Mme Merkel a toutefois redit, malgré les critiques à l'encontre de Moscou, son attachement au projet controversé Nord Stream 2, un gazoduc qui reliera la Russie à l'Allemagne. Il convient toutefois, selon elle, d'éviter toute »dépendance énergétique » vis-à-vis de Moscou.
« Il est nécessaire de parler avec la Russie », a-t-elle fait valoir.

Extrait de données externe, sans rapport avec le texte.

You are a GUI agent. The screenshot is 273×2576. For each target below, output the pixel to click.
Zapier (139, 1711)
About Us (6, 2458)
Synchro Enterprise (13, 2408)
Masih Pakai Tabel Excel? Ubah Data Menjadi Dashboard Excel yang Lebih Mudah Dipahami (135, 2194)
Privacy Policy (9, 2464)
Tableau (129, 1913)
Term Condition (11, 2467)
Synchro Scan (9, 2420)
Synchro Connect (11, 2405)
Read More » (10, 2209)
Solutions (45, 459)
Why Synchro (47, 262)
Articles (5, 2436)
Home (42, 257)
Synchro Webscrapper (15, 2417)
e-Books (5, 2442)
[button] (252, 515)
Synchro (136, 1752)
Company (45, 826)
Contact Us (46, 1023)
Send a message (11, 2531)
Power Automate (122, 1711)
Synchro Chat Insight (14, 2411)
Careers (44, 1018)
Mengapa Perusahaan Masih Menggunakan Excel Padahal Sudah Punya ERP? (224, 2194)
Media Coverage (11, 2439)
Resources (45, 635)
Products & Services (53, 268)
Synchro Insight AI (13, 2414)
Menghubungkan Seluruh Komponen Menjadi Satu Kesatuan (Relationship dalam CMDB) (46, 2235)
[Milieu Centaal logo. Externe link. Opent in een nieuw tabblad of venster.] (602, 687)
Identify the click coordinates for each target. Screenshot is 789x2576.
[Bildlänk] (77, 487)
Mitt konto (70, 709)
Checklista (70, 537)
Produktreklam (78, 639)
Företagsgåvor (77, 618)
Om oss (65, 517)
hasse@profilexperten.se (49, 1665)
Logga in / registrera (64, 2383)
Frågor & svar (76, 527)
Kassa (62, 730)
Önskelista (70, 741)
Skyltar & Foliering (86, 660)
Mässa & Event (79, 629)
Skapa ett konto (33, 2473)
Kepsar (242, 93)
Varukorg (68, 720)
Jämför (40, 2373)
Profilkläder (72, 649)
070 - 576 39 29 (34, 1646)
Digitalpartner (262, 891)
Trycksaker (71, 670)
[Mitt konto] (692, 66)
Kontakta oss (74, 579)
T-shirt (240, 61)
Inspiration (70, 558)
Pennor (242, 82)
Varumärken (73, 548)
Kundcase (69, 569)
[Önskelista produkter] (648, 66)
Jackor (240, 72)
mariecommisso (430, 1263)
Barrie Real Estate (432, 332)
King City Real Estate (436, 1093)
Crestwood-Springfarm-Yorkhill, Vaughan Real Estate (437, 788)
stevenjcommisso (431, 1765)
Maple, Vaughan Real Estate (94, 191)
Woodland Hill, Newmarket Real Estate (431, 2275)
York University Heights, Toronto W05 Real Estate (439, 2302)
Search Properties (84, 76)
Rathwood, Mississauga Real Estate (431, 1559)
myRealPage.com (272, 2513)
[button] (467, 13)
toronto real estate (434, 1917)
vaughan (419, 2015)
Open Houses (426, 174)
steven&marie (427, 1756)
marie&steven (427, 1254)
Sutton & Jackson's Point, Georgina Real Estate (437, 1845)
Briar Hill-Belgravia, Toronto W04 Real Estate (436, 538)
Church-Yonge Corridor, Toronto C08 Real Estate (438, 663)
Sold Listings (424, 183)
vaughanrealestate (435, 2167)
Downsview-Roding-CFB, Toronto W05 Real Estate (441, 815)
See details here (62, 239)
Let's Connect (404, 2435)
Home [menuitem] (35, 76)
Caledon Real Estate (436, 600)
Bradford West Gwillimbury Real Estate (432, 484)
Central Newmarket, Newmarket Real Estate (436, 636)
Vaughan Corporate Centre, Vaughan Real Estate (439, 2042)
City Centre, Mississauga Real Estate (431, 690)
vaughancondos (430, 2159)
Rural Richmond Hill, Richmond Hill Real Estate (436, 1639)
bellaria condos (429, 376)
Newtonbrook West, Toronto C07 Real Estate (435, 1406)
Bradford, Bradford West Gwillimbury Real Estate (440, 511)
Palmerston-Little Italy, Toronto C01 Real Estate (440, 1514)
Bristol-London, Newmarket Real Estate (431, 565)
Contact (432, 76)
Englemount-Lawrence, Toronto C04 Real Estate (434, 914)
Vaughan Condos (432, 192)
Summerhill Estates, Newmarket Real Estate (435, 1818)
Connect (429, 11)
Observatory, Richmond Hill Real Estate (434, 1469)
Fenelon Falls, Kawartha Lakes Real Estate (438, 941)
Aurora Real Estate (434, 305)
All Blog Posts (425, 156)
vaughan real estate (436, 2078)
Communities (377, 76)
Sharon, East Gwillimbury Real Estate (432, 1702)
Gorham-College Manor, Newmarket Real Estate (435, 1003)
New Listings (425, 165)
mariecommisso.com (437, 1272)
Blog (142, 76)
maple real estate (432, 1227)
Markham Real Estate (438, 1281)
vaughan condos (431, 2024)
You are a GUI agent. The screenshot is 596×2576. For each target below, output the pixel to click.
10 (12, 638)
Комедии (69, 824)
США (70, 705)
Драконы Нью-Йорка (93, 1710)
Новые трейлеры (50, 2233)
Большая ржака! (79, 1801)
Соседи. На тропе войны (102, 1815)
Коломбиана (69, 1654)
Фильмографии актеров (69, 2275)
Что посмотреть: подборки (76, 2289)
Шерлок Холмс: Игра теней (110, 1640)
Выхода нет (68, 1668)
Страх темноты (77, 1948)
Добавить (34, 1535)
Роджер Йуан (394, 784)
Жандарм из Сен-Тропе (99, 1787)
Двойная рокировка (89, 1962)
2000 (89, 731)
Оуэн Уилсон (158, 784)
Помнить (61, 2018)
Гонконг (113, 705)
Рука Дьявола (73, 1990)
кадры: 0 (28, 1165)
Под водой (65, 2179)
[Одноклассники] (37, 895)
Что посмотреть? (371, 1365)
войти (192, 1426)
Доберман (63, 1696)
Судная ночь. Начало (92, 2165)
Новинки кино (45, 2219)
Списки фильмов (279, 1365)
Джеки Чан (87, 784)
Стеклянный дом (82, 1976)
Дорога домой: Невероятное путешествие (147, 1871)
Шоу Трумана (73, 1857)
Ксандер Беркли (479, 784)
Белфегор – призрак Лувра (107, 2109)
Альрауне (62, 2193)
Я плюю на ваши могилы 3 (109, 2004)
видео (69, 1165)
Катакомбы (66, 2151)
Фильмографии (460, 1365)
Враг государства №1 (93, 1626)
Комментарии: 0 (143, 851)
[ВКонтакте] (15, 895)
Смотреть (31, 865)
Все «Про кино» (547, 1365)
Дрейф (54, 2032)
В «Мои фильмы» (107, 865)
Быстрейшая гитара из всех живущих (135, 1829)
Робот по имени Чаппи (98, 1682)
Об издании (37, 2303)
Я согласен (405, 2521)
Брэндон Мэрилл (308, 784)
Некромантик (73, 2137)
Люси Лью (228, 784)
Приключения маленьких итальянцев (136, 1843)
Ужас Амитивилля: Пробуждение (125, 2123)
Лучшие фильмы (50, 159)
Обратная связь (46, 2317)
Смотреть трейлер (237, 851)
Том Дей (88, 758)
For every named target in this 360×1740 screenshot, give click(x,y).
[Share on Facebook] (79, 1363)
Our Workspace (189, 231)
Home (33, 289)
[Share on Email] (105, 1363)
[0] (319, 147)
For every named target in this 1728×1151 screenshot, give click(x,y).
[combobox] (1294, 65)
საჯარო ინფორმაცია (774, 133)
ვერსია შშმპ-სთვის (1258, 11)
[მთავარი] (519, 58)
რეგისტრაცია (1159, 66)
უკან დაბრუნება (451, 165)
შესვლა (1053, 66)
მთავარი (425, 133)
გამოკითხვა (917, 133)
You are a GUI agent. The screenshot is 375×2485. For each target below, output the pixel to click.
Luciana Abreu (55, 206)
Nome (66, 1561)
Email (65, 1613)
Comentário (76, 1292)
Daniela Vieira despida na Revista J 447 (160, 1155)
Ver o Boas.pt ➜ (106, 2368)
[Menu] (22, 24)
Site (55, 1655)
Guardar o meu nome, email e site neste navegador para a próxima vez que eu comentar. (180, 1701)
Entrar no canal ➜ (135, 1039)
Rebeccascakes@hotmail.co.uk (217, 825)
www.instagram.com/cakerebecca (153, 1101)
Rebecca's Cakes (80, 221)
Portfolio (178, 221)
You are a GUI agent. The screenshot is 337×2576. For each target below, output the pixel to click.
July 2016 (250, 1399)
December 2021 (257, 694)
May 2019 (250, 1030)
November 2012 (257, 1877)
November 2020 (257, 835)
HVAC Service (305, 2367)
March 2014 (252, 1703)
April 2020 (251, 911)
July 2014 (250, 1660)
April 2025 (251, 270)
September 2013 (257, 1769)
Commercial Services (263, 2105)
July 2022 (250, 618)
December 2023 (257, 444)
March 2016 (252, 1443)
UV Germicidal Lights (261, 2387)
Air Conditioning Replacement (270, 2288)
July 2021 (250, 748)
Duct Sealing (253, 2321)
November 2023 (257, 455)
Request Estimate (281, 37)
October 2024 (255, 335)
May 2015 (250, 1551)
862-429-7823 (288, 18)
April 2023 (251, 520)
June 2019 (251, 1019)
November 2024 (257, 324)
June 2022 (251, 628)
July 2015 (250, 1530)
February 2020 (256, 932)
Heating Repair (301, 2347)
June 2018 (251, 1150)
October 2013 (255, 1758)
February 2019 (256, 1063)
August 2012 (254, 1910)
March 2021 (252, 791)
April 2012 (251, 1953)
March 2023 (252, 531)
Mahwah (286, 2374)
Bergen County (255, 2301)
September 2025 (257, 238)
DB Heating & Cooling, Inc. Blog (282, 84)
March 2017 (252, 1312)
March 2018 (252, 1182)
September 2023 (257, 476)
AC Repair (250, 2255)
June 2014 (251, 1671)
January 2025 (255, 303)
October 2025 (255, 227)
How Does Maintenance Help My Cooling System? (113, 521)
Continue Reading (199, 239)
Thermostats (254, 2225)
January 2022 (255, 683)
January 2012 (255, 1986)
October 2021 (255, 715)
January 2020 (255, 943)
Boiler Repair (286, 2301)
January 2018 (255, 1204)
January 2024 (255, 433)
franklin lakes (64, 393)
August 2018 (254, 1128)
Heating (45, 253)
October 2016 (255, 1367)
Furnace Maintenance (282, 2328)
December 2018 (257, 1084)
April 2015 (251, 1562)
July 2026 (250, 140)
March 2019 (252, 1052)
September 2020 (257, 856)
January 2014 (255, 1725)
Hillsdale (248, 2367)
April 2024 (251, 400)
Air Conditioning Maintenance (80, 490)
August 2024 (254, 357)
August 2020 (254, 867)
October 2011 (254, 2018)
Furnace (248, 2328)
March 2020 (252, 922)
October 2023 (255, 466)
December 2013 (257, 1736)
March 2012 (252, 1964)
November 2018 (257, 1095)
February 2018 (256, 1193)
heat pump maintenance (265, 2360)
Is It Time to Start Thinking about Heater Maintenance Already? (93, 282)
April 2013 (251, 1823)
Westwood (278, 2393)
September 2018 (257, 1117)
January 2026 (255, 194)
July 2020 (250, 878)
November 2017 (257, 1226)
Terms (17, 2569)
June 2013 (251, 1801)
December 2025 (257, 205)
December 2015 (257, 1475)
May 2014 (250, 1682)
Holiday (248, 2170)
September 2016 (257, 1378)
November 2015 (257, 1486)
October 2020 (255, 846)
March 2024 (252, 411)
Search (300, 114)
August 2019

EMMANUEL MACRON CONDAMNE L'EXPULSION DE TROIS DIPLOMATES ALLEMAND
Emmanuel Macron a condamné « avec la plus grande fermeté » l'expulsion de trois diplomates allemand, suédois et polonais par la Russie, et au-delà l'ensemble de la gestion par Moscou de l'affaire de l'opposant Alexei Navalny
« Sur l'affaire Navalny, je condamne avec la plus grande fermeté du début à la fin ce qui s'est passé, de l'empoisonnement (...) à la condamnation, et aujourd'hui l'expulsion des diplomates allemand, polonais, suédois, qui a été décidée par la Russie », a déclaré le président français à l'issue d'un conseil de défense franco-allemand avec Angela Merkel.
Borrell «condamne fermement » l'expulsion des trois diplomates
Le chef de la diplomatie européenne Josep Borrell a « fermement condamné » la décision de la Russie d'expulser trois diplomates européens, alors qu'il est en visite à Moscou, et a demandé que cette décision soit « reconsidérée », a annoncé son porte-parole.
« Josep Borrell a appris pendant sa réunion avec (le ministre russe des Affaires étrangères) Sergueï Lavrov que trois diplomates européens allaient être expulsés de Russie. Il a fermement condamné cette décision et a rejeté les allégations selon lesquelles ils auraient mené des activités incompatibles avec leur statut de diplomates étrangers », a déclaré Peter Stano.
M. Borrell a jugé que cette décision « devrait être reconsidérée » et il a « souligné l'unité et la solidarité de l'UE avec les États membres concernés », a ajouté le porte-parole.
Ces diplomates sont accusés d'avoir pris part à ces rassemblements « illégaux le 23 janvier » à Saint-Pétersbourg et à Moscou, a dit le ministère russe des Affaires étrangères, jugeant de « telles actions inacceptables et incompatibles avec leur statut diplomatique ».
Josep Borrell est arrivé jeudi pour une visite de deux jours à Moscou, jusqu'au 6 février, destinée à demander la libération de l'opposant Alexeï Navalny et à sonder la possibilité d'une normalisation des relations entre l'UE et la Russie.
Ces relations sont « sévèrement tendues et l'affaire Navalny est un plus bas », a-t-il déclaré au début de sa rencontre avec Sergueï Lavrov.
« Notre principal problème est l'absence de normalité dans les relations Russie-UE (...) c'est une situation malsaine qui ne sert personne », a pour sa part commenté le ministre russe.
« Nous avons relevé notre disposition à coopérer de manière pragmatique là où il y un intérêt commun », a-t-il toutefois assuré, citant »la culture, la recherche, la santé, le Covid-19, le climat ».
LA SUÈDE DÉNONCE L'EXPULSION « COMPLÈTEMENT INFONDÉE »
La Suède a jugé « complètement infondée » la décision de Moscou d'expulser un de ses diplomates, réfutant les accusations russes selon lesquelles son représentant aurait « participé » à une manifestation en faveur de l'opposant incarcéré Alexeï Navalny.
Le diplomate suédois se trouvait à cette manifestation comme un « observateur » dans le cadre de ses fonctions et n'y a pas participé de façon active, a affirmé une porte-parole du ministère suédois des Affaires étrangères.
« C'est une partie naturelle des fonctions essentielles d'un diplomate d'observer les évènements politiques de son pays hôte », a-t-elle poursuivi.
Le ministère considère donc la décision d'expulsion « comme complètement infondée, ce qu'il a également fait savoir côté russe » et « se réserve le droit de réagir de façon appropriée », indique-t-il dans une déclaration écrite.
La ministre suédoise des Affaires étrangères Ann Linde, qui assure la présidence de l'OSCE, s'était rendue cette semaine à Moscou, où elle avait rencontré le chef de la diplomatie russe Sergueï Lavrov.